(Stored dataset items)
* * *
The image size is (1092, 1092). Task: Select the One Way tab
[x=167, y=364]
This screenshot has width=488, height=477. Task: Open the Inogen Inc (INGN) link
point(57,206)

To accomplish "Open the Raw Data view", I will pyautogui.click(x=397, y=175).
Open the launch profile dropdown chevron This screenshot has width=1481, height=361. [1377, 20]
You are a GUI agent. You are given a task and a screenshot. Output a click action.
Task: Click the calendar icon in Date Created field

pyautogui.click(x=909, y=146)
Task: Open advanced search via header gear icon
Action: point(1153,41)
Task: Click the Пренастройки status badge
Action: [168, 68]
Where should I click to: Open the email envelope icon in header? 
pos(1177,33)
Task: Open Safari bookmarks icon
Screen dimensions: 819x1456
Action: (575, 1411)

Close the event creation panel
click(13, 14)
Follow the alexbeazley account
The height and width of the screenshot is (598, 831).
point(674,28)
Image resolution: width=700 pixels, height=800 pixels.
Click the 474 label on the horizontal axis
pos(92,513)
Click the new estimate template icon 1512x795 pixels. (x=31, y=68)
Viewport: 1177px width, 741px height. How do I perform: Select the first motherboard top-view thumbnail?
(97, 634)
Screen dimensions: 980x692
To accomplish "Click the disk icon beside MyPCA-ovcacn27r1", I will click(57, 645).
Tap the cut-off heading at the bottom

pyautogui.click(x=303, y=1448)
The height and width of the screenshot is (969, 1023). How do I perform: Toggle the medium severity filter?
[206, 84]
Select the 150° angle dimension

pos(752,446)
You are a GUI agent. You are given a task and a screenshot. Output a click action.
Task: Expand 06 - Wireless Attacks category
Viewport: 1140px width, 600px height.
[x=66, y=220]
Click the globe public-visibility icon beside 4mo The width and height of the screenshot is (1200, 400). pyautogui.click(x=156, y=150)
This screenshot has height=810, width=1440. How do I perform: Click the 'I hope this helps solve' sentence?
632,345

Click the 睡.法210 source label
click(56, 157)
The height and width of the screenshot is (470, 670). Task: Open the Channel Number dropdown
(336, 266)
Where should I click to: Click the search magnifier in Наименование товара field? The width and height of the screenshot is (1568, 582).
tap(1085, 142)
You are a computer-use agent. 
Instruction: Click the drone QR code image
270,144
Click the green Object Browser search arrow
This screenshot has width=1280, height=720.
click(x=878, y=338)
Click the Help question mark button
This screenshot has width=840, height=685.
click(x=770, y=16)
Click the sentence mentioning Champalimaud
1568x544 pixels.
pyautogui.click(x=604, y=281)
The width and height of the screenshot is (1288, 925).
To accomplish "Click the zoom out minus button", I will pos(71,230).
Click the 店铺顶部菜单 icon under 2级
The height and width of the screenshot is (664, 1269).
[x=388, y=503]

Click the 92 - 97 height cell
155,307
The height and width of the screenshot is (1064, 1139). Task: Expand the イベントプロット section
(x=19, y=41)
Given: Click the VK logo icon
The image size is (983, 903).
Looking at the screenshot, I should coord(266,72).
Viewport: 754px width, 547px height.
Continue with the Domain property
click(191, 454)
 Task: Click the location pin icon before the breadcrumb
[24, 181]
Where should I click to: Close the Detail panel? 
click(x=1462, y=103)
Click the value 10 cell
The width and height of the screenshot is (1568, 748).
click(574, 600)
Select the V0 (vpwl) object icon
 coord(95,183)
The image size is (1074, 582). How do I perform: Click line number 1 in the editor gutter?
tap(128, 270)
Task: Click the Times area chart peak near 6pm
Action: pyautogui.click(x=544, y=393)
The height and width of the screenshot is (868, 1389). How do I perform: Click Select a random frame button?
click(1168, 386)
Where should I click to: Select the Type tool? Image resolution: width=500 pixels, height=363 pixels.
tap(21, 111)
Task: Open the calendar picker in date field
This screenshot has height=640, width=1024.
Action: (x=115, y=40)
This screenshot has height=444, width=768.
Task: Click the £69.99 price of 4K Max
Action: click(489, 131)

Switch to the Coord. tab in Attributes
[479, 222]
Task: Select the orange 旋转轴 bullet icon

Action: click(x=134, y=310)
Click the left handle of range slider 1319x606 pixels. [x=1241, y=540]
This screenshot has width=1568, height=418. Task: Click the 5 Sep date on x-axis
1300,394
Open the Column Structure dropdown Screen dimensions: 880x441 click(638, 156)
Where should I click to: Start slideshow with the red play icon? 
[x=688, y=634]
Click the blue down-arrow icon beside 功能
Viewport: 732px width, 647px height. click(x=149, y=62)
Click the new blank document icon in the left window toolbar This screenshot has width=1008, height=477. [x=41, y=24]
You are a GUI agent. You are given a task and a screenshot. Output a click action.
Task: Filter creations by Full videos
* * *
ABOUT THIS EXERCISE => Restate each entry above word for word.

TASK ANSWER =>
The image size is (1092, 1092). Task: Select the One Way tab
[x=167, y=364]
This screenshot has width=488, height=477. Task: Open the Inogen Inc (INGN) link
point(57,206)

To accomplish "Open the Raw Data view", I will pyautogui.click(x=397, y=175).
Open the launch profile dropdown chevron This screenshot has width=1481, height=361. [1377, 20]
You are a GUI agent. You are given a task and a screenshot. Output a click action.
Task: Click the calendar icon in Date Created field

pyautogui.click(x=909, y=146)
Task: Open advanced search via header gear icon
Action: point(1153,41)
Task: Click the Пренастройки status badge
Action: [168, 68]
Where should I click to: Open the email envelope icon in header? 
pos(1177,33)
Task: Open Safari bookmarks icon
Screen dimensions: 819x1456
Action: (575, 1411)

Close the event creation panel
click(13, 14)
Follow the alexbeazley account
The height and width of the screenshot is (598, 831).
point(674,28)
Image resolution: width=700 pixels, height=800 pixels.
Click the 474 label on the horizontal axis
pos(92,513)
Click the new estimate template icon 1512x795 pixels. (x=31, y=68)
Viewport: 1177px width, 741px height. How do I perform: Select the first motherboard top-view thumbnail?
(97, 634)
Screen dimensions: 980x692
To accomplish "Click the disk icon beside MyPCA-ovcacn27r1", I will click(57, 645).
Tap the cut-off heading at the bottom

pyautogui.click(x=303, y=1448)
The height and width of the screenshot is (969, 1023). How do I perform: Toggle the medium severity filter?
[206, 84]
Select the 150° angle dimension

pos(752,446)
You are a GUI agent. You are given a task and a screenshot. Output a click action.
Task: Expand 06 - Wireless Attacks category
Viewport: 1140px width, 600px height.
[x=66, y=220]
Click the globe public-visibility icon beside 4mo The width and height of the screenshot is (1200, 400). pyautogui.click(x=156, y=150)
This screenshot has height=810, width=1440. How do I perform: Click the 'I hope this helps solve' sentence?
632,345

Click the 睡.法210 source label
click(56, 157)
The height and width of the screenshot is (470, 670). Task: Open the Channel Number dropdown
(336, 266)
Where should I click to: Click the search magnifier in Наименование товара field? The width and height of the screenshot is (1568, 582).
tap(1085, 142)
You are a computer-use agent. 
Instruction: Click the drone QR code image
270,144
Click the green Object Browser search arrow
This screenshot has width=1280, height=720.
click(x=878, y=338)
Click the Help question mark button
This screenshot has width=840, height=685.
click(x=770, y=16)
Click the sentence mentioning Champalimaud
1568x544 pixels.
pyautogui.click(x=604, y=281)
The width and height of the screenshot is (1288, 925).
To accomplish "Click the zoom out minus button", I will pos(71,230).
Click the 店铺顶部菜单 icon under 2级
The height and width of the screenshot is (664, 1269).
[x=388, y=503]

Click the 92 - 97 height cell
155,307
The height and width of the screenshot is (1064, 1139). Task: Expand the イベントプロット section
(x=19, y=41)
Given: Click the VK logo icon
The image size is (983, 903).
Looking at the screenshot, I should coord(266,72).
Viewport: 754px width, 547px height.
Continue with the Domain property
click(191, 454)
 Task: Click the location pin icon before the breadcrumb
[24, 181]
Where should I click to: Close the Detail panel? 
click(x=1462, y=103)
Click the value 10 cell
The width and height of the screenshot is (1568, 748).
click(574, 600)
Select the V0 (vpwl) object icon
 coord(95,183)
The image size is (1074, 582). How do I perform: Click line number 1 in the editor gutter?
tap(128, 270)
Task: Click the Times area chart peak near 6pm
Action: pyautogui.click(x=544, y=393)
The height and width of the screenshot is (868, 1389). How do I perform: Click Select a random frame button?
click(1168, 386)
Where should I click to: Select the Type tool? Image resolution: width=500 pixels, height=363 pixels.
tap(21, 111)
Task: Open the calendar picker in date field
This screenshot has height=640, width=1024.
Action: (x=115, y=40)
This screenshot has height=444, width=768.
Task: Click the £69.99 price of 4K Max
Action: click(489, 131)

Switch to the Coord. tab in Attributes
[479, 222]
Task: Select the orange 旋转轴 bullet icon

Action: click(x=134, y=310)
Click the left handle of range slider 1319x606 pixels. [x=1241, y=540]
This screenshot has width=1568, height=418. Task: Click the 5 Sep date on x-axis
1300,394
Open the Column Structure dropdown Screen dimensions: 880x441 click(638, 156)
Where should I click to: Start slideshow with the red play icon? 
[x=688, y=634]
Click the blue down-arrow icon beside 功能
Viewport: 732px width, 647px height. click(x=149, y=62)
Click the new blank document icon in the left window toolbar This screenshot has width=1008, height=477. [x=41, y=24]
You are a GUI agent. You are given a task and a screenshot. Output a click action.
Task: Filter creations by Full videos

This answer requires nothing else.